Texte fourni
※ ※ ※
2.       Phares et phalènes

 

Notre coin de terre est parvenu à un nadir. Et les autres quartiers du monde ? Que voulez-vous que j’en sache : je n’y vois rien ! Il faudrait de la clarté.

Bien des gens veulent être brillants, lumineux ; or ceux qui éblouissent ne peuvent être vus, car ébloui, on ne voit plus rien. Seuls les phalènes se font brûler dans leur ivresse. Les Lumières sont celles qui éclairent ; elles, on ne les voit pas (sinon, phosphène, retour à la case éblouie), mais on voit ce qu'elles éclairent. La lumière n'est jamais vue, mais ce qu'elle révèle. De là, si « dieu est Lumière », il faudra se détourner de dieu, au nom de lui… Non pas brûler nos yeux, mais regarder ce qu’il éclaire. Blaise Cendrars dans « Pâques à New York » l'a si bien écrit : « Mon Dieu, je ne pense plus à vous ». Et je vous assure, Mademoiselle, que vous étiez éblouissante, mais n’allez pas me remercier pour cette remarque…

Quelles lumières me reste-t-il, pour arpenter nos murs mitoyens ?
※ ※ ※
Données fournies
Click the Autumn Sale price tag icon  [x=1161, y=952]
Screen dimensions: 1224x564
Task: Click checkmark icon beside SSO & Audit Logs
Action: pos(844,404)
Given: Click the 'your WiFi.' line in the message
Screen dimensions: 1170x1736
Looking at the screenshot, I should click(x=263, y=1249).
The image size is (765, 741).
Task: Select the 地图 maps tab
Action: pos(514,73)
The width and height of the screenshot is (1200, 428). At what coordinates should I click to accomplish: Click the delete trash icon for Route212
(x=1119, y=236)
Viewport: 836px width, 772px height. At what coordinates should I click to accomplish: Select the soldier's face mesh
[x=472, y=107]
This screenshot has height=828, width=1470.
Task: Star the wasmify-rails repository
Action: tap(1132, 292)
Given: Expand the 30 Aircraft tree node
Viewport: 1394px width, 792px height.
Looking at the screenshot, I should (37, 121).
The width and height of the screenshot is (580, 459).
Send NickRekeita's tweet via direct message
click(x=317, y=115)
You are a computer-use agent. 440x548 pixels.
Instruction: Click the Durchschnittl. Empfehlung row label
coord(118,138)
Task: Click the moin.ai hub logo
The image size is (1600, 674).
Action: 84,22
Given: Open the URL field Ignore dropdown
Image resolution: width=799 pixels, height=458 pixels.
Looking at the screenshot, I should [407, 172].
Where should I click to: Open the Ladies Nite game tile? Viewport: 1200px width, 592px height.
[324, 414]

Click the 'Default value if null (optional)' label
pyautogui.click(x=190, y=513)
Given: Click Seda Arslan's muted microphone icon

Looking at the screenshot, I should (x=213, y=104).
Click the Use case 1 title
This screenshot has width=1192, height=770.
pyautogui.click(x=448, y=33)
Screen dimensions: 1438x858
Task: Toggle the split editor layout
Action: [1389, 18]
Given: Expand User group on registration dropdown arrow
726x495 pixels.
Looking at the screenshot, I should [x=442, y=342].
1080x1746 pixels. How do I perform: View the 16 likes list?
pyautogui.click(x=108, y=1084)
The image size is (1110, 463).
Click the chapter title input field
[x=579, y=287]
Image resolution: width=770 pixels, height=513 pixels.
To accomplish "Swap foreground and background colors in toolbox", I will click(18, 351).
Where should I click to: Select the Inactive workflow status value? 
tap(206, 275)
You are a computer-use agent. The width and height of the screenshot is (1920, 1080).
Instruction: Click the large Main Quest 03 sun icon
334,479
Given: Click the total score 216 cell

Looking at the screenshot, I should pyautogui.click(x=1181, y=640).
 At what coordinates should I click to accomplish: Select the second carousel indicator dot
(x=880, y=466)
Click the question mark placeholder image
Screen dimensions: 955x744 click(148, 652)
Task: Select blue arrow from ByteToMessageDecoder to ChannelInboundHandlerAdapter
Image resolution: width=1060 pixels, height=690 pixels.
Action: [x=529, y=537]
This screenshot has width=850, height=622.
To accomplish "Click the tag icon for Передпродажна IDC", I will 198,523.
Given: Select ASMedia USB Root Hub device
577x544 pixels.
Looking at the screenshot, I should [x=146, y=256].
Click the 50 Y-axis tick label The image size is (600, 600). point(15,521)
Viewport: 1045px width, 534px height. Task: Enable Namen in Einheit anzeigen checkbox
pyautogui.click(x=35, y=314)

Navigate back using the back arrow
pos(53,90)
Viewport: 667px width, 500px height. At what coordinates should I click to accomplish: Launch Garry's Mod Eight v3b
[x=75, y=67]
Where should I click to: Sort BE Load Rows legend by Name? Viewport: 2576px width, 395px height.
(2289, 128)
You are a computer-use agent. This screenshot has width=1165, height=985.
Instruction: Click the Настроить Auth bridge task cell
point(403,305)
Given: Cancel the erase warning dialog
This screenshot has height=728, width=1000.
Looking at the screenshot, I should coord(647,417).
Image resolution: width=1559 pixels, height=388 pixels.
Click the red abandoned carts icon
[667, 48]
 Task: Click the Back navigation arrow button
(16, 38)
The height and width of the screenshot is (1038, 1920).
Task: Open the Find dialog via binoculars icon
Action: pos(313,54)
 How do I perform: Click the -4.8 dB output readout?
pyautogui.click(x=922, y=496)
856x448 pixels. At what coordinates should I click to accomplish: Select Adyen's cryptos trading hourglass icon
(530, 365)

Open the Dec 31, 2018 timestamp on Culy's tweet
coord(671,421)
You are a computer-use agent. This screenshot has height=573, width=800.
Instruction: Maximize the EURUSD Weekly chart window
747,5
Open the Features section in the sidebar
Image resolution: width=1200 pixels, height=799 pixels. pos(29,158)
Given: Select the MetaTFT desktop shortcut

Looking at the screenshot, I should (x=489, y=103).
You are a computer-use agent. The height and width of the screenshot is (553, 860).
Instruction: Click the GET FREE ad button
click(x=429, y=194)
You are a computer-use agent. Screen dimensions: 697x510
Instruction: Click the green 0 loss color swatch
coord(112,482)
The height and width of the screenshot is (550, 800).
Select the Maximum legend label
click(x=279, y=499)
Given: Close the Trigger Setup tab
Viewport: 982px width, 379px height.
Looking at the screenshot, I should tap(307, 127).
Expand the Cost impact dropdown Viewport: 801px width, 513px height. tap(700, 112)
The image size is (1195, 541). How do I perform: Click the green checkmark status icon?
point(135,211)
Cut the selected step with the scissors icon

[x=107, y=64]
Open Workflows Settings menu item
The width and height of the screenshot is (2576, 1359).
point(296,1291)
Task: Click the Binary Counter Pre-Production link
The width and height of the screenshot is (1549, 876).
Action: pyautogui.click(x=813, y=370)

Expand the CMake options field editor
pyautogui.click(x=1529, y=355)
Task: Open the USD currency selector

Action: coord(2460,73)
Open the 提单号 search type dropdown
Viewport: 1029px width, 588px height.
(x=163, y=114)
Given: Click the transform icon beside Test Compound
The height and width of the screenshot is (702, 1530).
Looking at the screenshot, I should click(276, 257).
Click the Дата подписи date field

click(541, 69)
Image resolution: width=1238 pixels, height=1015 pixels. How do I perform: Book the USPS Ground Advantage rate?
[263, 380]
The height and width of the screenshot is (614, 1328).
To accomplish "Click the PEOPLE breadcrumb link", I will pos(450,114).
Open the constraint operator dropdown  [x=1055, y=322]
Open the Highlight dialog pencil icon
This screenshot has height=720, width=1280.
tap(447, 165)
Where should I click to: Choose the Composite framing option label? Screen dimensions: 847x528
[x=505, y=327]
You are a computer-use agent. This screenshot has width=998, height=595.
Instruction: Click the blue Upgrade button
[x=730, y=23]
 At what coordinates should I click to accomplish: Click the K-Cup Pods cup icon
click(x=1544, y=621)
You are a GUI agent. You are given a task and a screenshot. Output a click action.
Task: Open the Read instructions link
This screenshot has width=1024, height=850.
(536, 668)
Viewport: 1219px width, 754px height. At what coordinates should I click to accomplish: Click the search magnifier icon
※ ※ ※
Consigne
Reproduisez intégralement le texte « Phares et phalènes » donné plus haut, sans en modifier un seul mot.

Réponse rédigée
2.       Phares et phalènes

 

Notre coin de terre est parvenu à un nadir. Et les autres quartiers du monde ? Que voulez-vous que j’en sache : je n’y vois rien ! Il faudrait de la clarté.

Bien des gens veulent être brillants, lumineux ; or ceux qui éblouissent ne peuvent être vus, car ébloui, on ne voit plus rien. Seuls les phalènes se font brûler dans leur ivresse. Les Lumières sont celles qui éclairent ; elles, on ne les voit pas (sinon, phosphène, retour à la case éblouie), mais on voit ce qu'elles éclairent. La lumière n'est jamais vue, mais ce qu'elle révèle. De là, si « dieu est Lumière », il faudra se détourner de dieu, au nom de lui… Non pas brûler nos yeux, mais regarder ce qu’il éclaire. Blaise Cendrars dans « Pâques à New York » l'a si bien écrit : « Mon Dieu, je ne pense plus à vous ». Et je vous assure, Mademoiselle, que vous étiez éblouissante, mais n’allez pas me remercier pour cette remarque…

Quelles lumières me reste-t-il, pour arpenter nos murs mitoyens ?